Platoons are also used in reconnaissance, light armored reconnaissance (scout dismounts), combat engineer, law enforcement (i.e., military police), Marine Security Force Regiment (MSFR), and Fleet Antiterrorism Security Team (FAST) companies. In armored vehicle units, platoons consist of sections containing two or three vehicles and their crews:
- tank and light armored reconnaissance platoons consist of two sections, each containing two tanks/light armored vehicles and crews
- assault amphibian vehicle (AAV) platoons consist of four sections, each containing three AAVs and crews (Per T/O 4652M.)

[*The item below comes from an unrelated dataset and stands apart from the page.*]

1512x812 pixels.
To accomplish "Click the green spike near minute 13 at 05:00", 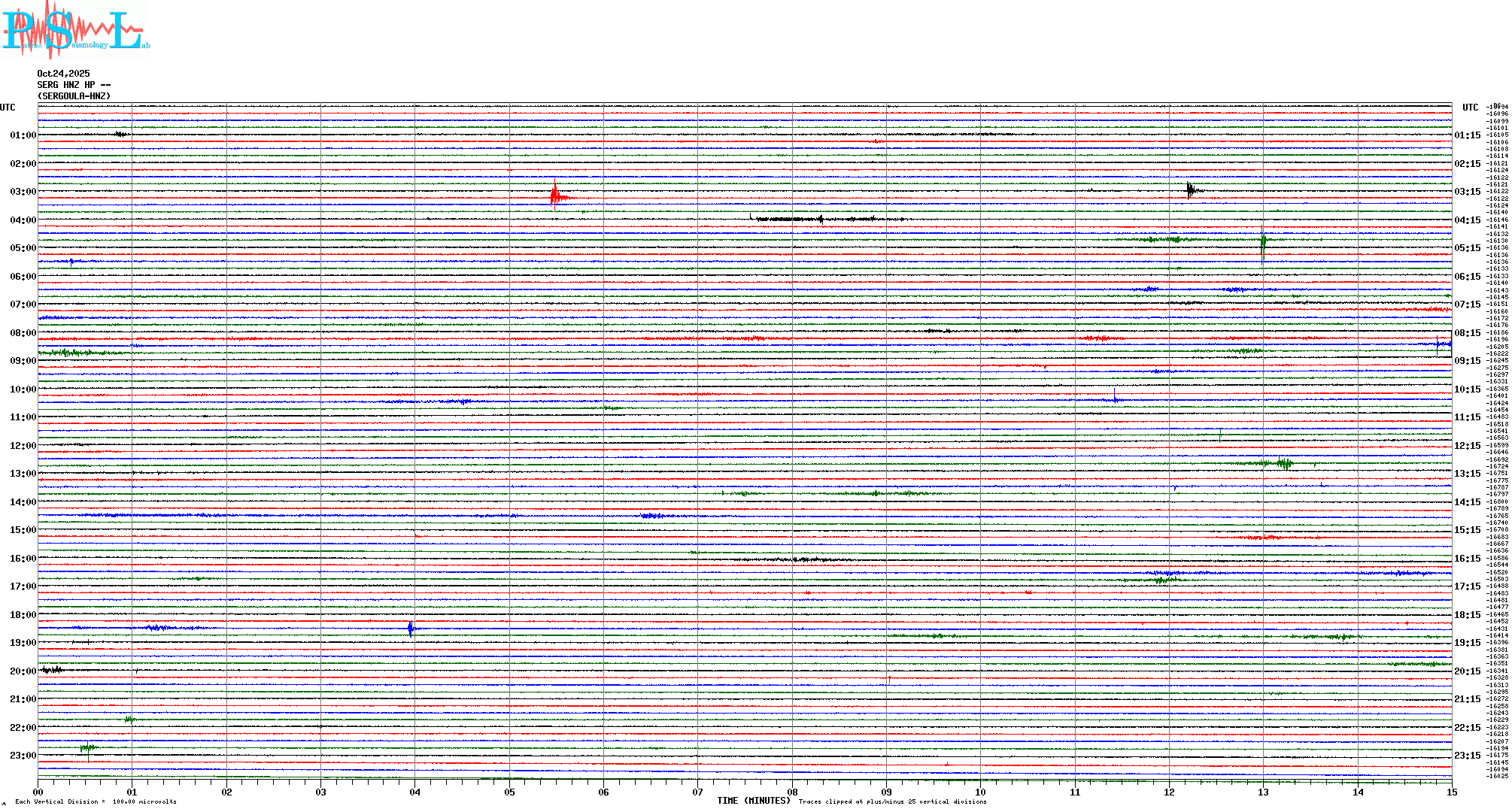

- combat engineer assault breacher sections consist of two CEV assault breacher vehicles and crews

In low altitude air defense (LAAD) batteries, the firing platoons consist of three sections, each consisting of a section leader and five two-man Stinger missile teams. In artillery batteries, the firing platoon consists of six artillery sections, each containing one gun with its crew and prime mover (i.e., a truck to tow the artillery piece and transport the gun crew and baggage).

====Air Force====
The United States Air Force has a similarly sized and configured unit called a flight. A flight usually ranges from a dozen people to over a hundred, or typically four aircraft. The typical flight commander is a captain. The typical flight chief is a master sergeant. Letter designations can be used, such as Alpha Flight, Bravo Flight, etc.